# Brief
Write the entries below again, precisely as they appear.
*** Given data ***
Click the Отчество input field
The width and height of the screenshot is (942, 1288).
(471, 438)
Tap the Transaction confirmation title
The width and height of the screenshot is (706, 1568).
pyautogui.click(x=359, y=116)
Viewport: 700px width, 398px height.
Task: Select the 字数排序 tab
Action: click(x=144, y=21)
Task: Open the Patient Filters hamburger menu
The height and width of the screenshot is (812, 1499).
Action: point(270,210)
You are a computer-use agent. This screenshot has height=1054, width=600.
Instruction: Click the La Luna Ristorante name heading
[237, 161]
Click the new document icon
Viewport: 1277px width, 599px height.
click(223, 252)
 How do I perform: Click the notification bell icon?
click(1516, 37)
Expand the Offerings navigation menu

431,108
***
# Response box
Click the Отчество input field
The width and height of the screenshot is (942, 1288).
(471, 438)
Tap the Transaction confirmation title
The width and height of the screenshot is (706, 1568).
pyautogui.click(x=359, y=116)
Viewport: 700px width, 398px height.
Task: Select the 字数排序 tab
Action: click(x=144, y=21)
Task: Open the Patient Filters hamburger menu
The height and width of the screenshot is (812, 1499).
Action: point(270,210)
You are a computer-use agent. This screenshot has height=1054, width=600.
Instruction: Click the La Luna Ristorante name heading
[237, 161]
Click the new document icon
Viewport: 1277px width, 599px height.
click(223, 252)
 How do I perform: Click the notification bell icon?
click(1516, 37)
Expand the Offerings navigation menu

431,108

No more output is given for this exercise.